| What is expected |
In the records below, find every line that contains "result" and list it.

Pixel coordinate grounding data:

####

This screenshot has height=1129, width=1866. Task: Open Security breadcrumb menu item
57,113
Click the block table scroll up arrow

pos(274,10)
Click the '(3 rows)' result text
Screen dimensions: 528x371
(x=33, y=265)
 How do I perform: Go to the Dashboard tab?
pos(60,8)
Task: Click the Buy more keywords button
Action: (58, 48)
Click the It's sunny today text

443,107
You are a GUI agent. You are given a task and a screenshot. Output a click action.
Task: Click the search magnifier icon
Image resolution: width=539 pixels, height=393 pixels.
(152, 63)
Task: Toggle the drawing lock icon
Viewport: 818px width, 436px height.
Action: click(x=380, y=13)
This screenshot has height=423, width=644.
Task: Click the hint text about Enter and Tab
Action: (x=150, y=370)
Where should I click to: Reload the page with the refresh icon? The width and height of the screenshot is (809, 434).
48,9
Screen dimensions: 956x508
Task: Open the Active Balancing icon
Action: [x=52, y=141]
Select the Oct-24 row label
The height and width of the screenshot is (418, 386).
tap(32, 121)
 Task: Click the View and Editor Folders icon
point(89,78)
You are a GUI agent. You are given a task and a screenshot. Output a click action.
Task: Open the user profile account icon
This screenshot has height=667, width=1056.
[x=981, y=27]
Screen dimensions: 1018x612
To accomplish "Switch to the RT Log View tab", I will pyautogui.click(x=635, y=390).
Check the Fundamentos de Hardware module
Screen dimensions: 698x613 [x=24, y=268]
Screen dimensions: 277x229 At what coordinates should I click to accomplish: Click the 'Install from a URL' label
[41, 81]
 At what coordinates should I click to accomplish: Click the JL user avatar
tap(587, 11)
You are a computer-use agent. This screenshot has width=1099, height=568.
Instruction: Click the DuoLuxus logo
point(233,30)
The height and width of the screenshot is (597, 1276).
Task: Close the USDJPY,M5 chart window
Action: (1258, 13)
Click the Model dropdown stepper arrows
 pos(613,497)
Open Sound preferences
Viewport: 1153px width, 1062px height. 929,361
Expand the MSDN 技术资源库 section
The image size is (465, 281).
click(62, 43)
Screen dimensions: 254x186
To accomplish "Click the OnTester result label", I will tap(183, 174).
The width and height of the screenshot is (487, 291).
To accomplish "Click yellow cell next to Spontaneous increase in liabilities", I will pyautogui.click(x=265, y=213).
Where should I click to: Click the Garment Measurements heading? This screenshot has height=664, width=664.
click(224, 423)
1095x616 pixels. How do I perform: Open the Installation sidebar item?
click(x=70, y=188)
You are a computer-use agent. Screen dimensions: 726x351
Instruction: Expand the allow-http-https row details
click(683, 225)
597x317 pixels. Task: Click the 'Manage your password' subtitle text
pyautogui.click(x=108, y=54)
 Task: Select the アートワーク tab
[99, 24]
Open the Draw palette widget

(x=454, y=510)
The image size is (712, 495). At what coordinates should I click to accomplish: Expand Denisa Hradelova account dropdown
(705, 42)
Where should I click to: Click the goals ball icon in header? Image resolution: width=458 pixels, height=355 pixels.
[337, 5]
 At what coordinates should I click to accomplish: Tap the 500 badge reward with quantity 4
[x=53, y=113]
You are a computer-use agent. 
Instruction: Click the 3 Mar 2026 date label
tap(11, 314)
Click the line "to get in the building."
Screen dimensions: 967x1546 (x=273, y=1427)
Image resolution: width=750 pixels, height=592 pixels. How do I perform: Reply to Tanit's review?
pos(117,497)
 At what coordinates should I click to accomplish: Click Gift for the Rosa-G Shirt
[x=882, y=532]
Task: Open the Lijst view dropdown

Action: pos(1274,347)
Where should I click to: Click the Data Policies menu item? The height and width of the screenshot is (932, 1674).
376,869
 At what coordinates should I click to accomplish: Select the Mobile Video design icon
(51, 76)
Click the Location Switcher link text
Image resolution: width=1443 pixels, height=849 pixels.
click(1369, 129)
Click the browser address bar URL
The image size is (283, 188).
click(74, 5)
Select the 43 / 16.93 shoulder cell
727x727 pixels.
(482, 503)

####

| Response area |
Click the '(3 rows)' result text
To accomplish "Click the OnTester result label", I will tap(183, 174).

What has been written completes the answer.